**Instruction 1**: From the listing, copy the lines word for word, starting at the line that contains "Open the hamburger navigation menu" and ending after the line that contains "coord(511,13)". Include both of those lines.

**Supplied passage**:
----------------

Azure Helpers • smcepi

The Azure helper functions are meant to help people who process data primarily in R but store data in Azure. The functions are wrapper functions that lean heavily on the DBI package.

`azure_connect()`

Basic usage

This is a wrapper around the DBI::dbConnect() function. The only required input is a .yml file that contains credentials for connecting to the database.

The function expects a .yml file that includes values for: server, driver, authenticator, database, uid_suffix and port. Here’s an example .yml file template:

default:
  db:
    server: 'server-name'
    driver: 'ODBC Driver 18 for SQL Server'
    authenticator: 'ActivedirectoryPassword'
    database: 'database-name'
    uid_suffix: '@organization.org'
    port: port-number

When you pass the .yml file through the function, you’ll be prompted to enter your Windows password and then will be connected to the Azure database you’ve specified in the .yml file.

azure_con <- azure_connect(creds_file = "*.yml")

Additional options

`creds_position`

If you have multiple sets of credentials stored in your .yml file, you can select which set you’d like to use by specifying the position of the credentials.

Let’s say your .yml file looks like this:

default:
  db_1:
    server: 'server-name'
    driver: 'ODBC Driver 18 for SQL Server'
    authenticator: 'ActivedirectoryPassword'
    database: 'database-name'
    uid_suffix: '@organization.org'
    port: port-number
  
  db_2:
    server: 'server-name'
    driver: 'ODBC Driver 18 for SQL Server'
    authenticator: 'ActivedirectoryPassword'
    database: 'database-name'
    uid_suffix: '@organization.org'
    port: port-number

If you want to use the second set of credentials (db_2) instead of the first set (db_1) you should set creds_position = 2:

azure_con <- azure_connect(creds_file = "*.yml",
                           creds_position = 2)

`pwd`

By default, azure_connect() allows you to manually enter your password when you run the function. If you prefer to use a stored password, you can override the default using the pwd argument.

azure_con <- azure_connect(creds_file = "*.yml",
                           pwd = stored_password)

`azure_import_loop()`

This function creates a table in Azure from R. It is a wrapper function for the DBI::dbWriteTable() and the DBI::dbAppendTable() functions. First, this function breaks the dataset to be imported into smaller groups and then it loops through the groups. The first group is used to create the table and subsequent groups are appended to the table.

This function is helpful for writing large datasets from R to Azure. Small datasets can be sent from R to Azure just using the DBI::dbWriteTable() function.

azure_import_loop(azure_con = azure_con,
                  data = data,
                  group_size = 500,
                  table_name = "new_azure_table_name",
                  field_types = varchar_max)

----------------

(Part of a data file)
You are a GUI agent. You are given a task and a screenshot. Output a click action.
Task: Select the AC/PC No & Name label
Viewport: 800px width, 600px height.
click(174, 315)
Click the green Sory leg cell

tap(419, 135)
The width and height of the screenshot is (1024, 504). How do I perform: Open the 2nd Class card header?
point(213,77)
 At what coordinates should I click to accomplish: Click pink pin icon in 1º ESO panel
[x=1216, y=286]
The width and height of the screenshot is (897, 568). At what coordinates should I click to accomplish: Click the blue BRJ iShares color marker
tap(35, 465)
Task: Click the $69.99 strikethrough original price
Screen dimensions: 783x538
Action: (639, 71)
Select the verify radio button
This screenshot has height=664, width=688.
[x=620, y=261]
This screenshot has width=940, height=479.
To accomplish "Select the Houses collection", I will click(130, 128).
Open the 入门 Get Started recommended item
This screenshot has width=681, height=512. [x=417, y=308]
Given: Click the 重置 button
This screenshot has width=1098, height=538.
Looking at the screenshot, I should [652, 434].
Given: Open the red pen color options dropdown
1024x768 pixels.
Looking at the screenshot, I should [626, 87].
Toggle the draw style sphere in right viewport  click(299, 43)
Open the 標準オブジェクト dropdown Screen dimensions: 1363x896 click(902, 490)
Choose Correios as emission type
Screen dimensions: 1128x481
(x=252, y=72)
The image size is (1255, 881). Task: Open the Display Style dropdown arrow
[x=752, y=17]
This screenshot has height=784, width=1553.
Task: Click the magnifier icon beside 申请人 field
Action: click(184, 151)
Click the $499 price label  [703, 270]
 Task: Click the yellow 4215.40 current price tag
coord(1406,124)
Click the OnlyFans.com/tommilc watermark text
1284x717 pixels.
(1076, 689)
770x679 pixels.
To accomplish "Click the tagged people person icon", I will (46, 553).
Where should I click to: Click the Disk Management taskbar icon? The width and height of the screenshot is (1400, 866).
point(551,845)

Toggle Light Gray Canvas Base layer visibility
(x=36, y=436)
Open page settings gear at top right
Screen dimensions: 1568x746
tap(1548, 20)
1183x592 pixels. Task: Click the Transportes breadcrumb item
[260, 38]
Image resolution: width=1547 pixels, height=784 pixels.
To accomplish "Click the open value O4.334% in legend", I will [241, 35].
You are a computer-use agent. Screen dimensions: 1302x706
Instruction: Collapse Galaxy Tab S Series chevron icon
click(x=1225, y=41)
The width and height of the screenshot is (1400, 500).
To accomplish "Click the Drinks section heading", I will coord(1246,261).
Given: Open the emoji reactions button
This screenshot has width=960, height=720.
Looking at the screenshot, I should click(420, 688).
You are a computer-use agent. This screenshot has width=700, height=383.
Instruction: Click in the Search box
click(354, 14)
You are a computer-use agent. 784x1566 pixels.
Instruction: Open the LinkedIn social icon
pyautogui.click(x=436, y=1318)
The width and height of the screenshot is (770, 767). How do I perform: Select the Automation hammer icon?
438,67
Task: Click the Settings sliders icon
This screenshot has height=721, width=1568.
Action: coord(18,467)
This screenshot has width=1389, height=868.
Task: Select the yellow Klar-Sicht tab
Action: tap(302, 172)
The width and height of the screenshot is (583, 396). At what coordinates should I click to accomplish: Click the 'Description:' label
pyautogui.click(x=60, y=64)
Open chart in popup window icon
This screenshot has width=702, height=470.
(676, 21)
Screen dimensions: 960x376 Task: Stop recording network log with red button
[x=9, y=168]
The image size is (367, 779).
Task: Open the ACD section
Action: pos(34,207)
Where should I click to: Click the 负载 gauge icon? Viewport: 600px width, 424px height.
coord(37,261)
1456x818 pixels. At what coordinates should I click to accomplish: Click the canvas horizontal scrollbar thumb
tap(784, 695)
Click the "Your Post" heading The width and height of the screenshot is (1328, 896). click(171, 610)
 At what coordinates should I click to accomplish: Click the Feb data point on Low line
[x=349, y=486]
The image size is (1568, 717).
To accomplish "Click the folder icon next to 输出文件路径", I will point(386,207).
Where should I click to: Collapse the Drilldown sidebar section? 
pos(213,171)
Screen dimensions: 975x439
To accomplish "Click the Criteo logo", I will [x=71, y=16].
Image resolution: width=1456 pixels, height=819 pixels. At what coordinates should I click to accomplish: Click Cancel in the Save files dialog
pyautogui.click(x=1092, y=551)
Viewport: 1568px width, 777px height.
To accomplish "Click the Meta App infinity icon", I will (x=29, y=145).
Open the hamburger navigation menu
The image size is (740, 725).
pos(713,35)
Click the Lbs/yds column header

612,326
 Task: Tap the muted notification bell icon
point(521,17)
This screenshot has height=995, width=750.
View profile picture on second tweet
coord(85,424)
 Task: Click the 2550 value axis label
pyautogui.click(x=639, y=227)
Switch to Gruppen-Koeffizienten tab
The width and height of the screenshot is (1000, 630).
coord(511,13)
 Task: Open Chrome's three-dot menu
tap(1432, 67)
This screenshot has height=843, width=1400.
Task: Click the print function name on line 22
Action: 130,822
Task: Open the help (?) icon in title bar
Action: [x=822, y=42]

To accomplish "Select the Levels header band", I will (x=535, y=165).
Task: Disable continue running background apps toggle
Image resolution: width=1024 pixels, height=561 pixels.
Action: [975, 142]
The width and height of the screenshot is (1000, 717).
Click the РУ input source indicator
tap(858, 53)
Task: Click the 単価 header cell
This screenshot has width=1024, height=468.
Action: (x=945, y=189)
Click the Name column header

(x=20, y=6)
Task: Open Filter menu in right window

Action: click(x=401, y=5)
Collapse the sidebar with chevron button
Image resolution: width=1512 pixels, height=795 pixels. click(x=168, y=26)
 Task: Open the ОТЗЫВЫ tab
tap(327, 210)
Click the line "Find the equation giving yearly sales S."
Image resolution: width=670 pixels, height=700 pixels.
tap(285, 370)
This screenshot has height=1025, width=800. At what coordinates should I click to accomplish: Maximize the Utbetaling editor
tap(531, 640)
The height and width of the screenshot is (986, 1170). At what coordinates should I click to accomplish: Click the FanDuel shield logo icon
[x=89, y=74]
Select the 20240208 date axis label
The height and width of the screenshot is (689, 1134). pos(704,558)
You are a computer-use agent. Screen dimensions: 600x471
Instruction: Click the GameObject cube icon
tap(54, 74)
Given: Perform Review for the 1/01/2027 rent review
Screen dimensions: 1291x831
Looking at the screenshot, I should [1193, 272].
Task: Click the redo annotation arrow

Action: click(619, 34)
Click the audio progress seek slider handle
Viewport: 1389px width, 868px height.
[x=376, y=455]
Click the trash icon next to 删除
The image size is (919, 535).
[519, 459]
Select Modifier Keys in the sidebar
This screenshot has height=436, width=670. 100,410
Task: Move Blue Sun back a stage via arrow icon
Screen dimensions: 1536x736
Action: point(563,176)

----------------

**Instruction 2**:
Decide whether each statement agrees with the Azure helpers page. Answer yes or no, and quote the words from the page that settle it.
(a) A .yml file is the only required input for azure_connect().
(b) In azure_import_loop(), the first group of data creates the table.
(c) By default, azure_connect() requires a stored password.

**Full response 1**:
Open the hamburger navigation menu
The image size is (740, 725).
pos(713,35)
Click the Lbs/yds column header

612,326
 Task: Tap the muted notification bell icon
point(521,17)
This screenshot has height=995, width=750.
View profile picture on second tweet
coord(85,424)
 Task: Click the 2550 value axis label
pyautogui.click(x=639, y=227)
Switch to Gruppen-Koeffizienten tab
The width and height of the screenshot is (1000, 630).
coord(511,13)

**Full response 2**:
(a) Yes: "The only required input is a .yml file that contains credentials for connecting to the database."
(b) Yes: "The first group is used to create the table and subsequent groups are appended to the table."
(c) No: "By default, azure_connect() allows you to manually enter your password when you run the function."